Вопрос свой Мазин считал рутинным, на защитника Алферова особенно не надеялся, к адвокатам вообще относился настороженно, вся их энергия шла на то, чтобы свести на нет его профессиональные усилия, и потому видел их по ту сторону баррикады. Но к женщине, которую назвал Пушкарь, Мазин относился иначе.
— Мир тесен, Андрей, но в данном случае это хорошо. Эту женщину я знаю.
— Рад был пригодиться. Звыняйте, або що не так.
И Андрей, улыбнувшись, сжал руку Мазину.
Но на остановке Игорю Николаевичу не повезло. Самодельное объявление, вывешенное на столбе в его отсутствие, гласило: «Автобуса не ждите. Нет горючего».
«Неужели застряну?» — подумал Мазин с неудовольствием, но тут лихо развернулся и остановился рядом с ним «рафик» с рекламной надписью на борту «Посетите Античный полис!». Будто вылетел из прошлого, давно умершего, но оставившего в памяти глубокую зарубку. Даже обидно стало, что раньше не подумал, куда заехал, что рядом известный музей, в котором приходилось бывать не в качестве экскурсанта.
— Что, отец, на мели? — спросил весело высокий парень в вязаной шапочке, в каких ходили сейчас его многочисленные сверстники. — Здесь дыра, учти!
Второй парень тем временем устремился с сумкой в шоп, третий остался за рулем, поглядывая по сторонам без интереса, как смотрят на нечто давно знакомое и порядком надоевшее.
И тут среди замелькавших воспоминаний пробилась мысль практическая.
— А вы не в музей направляетесь?
— Так точно, командир!
— Меня захватите? До трассы.
— Филипп, — обратился парень к водителю. — Человек попал в беду. Воспользуемся несчастьем? За бутылку, шеф, недорого. Это гуманно.
«Пожалуй», — прикинул расстояние Мазин и полез в карман.
Парень радостно схватил бумажку.
— Благородный старик!
И побежал к магазину.
«Сопьется», — подумал Мазин, отметив жадный блеск в глазах.
Распили уже по дороге.
— На троих? — спросил парень в шапочке.
Водитель повел головой.
— Моей долей угости попутчика.
— С ума сошел? Разрушать здоровье пожилому человеку!
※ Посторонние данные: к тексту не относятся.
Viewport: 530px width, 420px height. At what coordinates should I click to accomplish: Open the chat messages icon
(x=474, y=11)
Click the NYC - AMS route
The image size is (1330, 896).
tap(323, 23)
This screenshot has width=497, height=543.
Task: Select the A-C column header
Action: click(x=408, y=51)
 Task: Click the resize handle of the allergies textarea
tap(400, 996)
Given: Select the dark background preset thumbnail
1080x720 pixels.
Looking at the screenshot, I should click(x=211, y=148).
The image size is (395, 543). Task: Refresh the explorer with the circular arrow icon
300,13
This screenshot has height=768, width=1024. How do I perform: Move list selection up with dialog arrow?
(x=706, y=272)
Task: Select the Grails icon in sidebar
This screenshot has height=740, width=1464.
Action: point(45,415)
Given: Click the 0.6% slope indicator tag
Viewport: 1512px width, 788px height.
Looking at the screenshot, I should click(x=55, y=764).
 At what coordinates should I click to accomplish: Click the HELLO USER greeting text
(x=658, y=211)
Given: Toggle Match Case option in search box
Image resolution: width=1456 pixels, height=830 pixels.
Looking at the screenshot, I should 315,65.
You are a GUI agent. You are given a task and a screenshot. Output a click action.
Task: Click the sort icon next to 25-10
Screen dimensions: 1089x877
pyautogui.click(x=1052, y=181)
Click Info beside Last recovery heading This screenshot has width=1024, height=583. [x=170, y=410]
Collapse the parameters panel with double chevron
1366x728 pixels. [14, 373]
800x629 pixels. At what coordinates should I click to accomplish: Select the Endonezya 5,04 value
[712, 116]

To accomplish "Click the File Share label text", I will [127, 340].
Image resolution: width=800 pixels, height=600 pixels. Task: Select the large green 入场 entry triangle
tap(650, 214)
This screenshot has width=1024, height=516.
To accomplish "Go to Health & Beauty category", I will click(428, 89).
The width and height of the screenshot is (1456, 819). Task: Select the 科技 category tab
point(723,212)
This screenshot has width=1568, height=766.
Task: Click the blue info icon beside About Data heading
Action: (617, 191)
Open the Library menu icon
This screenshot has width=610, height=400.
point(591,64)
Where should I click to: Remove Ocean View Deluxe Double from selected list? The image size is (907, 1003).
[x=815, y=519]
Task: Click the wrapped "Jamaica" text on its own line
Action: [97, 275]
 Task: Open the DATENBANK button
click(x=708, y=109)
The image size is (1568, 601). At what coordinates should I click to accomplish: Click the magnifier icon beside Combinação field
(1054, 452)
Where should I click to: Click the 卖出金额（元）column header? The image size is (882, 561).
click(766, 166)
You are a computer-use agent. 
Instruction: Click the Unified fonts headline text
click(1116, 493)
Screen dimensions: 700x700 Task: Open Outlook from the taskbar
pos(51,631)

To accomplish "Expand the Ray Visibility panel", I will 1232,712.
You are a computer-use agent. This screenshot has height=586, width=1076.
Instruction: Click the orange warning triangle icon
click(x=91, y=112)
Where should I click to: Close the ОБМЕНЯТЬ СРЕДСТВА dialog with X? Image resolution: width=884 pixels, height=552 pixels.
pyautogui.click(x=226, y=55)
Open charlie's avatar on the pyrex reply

Мазину не нравилось, как в каждой фразе фиксировался его возраст, но снова закрутились воспоминания. Смерть Татьяны Гусевой, ее виновники, не замышлявшие, собственно, убийства, и особенно один из них, к кому испытал он острое чувство брезгливости, высокомерный и жалкий Курилов, с которым именно здесь свела эта давняя история Мазина, вот тут, рядом, за селом, у тех вечных колонн, что, назло векам, тянулись к небу, помня греческие триеры и римские легионы.
— Отец! С вещами на выход! — обернулся к нему нагловатый. — Здесь мигом подберут.
И в самом деле, в гору, травя синим ядом окружающую среду, поднимался автобус.